Experimenting with different design languages led us to conclude that a color-coded components library was the most user-friendly.
To enhance usability, we standardized the width of all components, simplifying information parsing and organization. For complex functions, users can add rows of actions, expanding components vertically without sacrificing clarity. To ensure that we met our goals, I tested our components by building conversational flows gathered as artifacts from my research.
Additionally, the snap-to-grid feature promotes better organization and prevents accidental component overlap, ensuring a cleaner, more efficient workspace. A characteristic that also derived from our EE learning game idea.
Validation is enabled when connecting a branch of a conversation to the power source
Semantic colors and toast messages are used to provide feedback from validation
Troubleshooting
Our validation interaction draws inspiration from an EE learning game where users connect a power source to various devices using conductive strips. This concept, born from a collaborative brainstorming session, resonated well with our team.
Inspired by this novel idea, we designed our system to select conversational flows for validation by connecting branches of conversations to a power source. To validate a conversational flow, users connect the starting branches they wish to validate and press a button to initiate the process. The system scans for common errors or conflicts, providing guidance on resolving these issues. We also provide semantic colors to indicate pass or no pass statuses, ensuring clear and immediate visual feedback.
Once validation is completed and any issues are resolved, users can confidently publish their conversational flows to their applications.
Test each turn in a conversation and view the rendered functions
Conversational testing can be done within the tool in a familiar SMS experience
Conversational Testing
We envisioned a robust version control system; however, while developing this feature, we implemented an interim solution to meet immediate needs.
Published flows can be tested directly within the console. Users can access the production model and utilize the right panel to conduct conversational tests in an SMS-style interface. Inspired by our novel idea from the EE learning game, we designed the system to test each point in the conversation by rendering processed functions in the conversational flow as the user tests each turn. As users interact with the bot and receive responses, the conversational graph dynamically highlights the active pathways, enabling users to easily review and adjust their logic and responses. Additionally, voice dictation functionality and the ability to test unpublished conversational flows are planned for a future release, further enhancing our testing capabilities.
This solution ensures that our users can effectively test and refine their conversational flows while awaiting the full implementation of our planned features.
Triumph Amidst Global Reception
Our beta testing phase garnered enthusiastic responses from existing Wit.ai customers, sparking excitement within Meta's developer community worldwide. The crowning moment arrived at Meta Connect 2022, where Composer made its patent-pending debut alongside the new Quest Pro, marking a monumental achievement for our team.

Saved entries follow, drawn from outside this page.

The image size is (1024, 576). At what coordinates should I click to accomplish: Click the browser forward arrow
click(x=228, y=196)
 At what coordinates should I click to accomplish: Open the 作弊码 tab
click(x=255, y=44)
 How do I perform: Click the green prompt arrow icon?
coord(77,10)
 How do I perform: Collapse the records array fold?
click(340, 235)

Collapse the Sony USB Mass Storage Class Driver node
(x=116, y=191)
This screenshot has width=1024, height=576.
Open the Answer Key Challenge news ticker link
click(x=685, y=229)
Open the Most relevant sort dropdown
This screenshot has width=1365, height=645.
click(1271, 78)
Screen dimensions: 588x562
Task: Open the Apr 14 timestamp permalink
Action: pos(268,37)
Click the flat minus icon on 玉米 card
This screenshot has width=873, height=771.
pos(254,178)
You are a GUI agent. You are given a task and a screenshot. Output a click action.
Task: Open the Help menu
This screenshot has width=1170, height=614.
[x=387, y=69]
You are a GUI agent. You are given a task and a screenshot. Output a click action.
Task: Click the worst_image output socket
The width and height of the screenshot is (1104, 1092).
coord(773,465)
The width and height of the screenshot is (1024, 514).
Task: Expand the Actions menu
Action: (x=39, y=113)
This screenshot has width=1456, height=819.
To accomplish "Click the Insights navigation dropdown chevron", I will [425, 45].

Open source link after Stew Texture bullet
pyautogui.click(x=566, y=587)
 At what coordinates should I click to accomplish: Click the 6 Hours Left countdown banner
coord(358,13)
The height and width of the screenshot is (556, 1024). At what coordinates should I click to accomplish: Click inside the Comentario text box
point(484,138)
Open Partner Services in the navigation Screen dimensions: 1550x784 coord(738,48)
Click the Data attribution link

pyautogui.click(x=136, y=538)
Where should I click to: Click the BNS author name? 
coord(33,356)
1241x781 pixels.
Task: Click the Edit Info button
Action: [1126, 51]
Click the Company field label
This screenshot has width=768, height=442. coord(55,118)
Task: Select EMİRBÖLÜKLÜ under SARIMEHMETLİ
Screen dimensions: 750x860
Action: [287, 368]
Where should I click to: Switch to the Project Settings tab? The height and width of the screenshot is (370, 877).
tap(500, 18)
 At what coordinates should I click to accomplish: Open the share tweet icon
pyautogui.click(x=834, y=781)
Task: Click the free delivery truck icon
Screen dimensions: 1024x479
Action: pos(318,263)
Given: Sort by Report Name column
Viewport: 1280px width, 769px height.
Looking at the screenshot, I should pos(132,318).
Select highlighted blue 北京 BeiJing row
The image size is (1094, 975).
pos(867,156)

Humbled by Creative User Outcomes
The growth of voice experiences since the launch of Composer has been remarkable, with many AAA titles for the Quest and various apps across Meta’s device ecosystem recognizing its value. These tools continue to be leveraged for purpose-built voice experiences in conjunction with Meta AI. Being part of a project that empowers creators to explore limitless possibilities has been incredibly humbling and rewarding. Witnessing the innovative ways users utilize Composer reaffirms the impact of thoughtful design and the boundless potential of user creativity.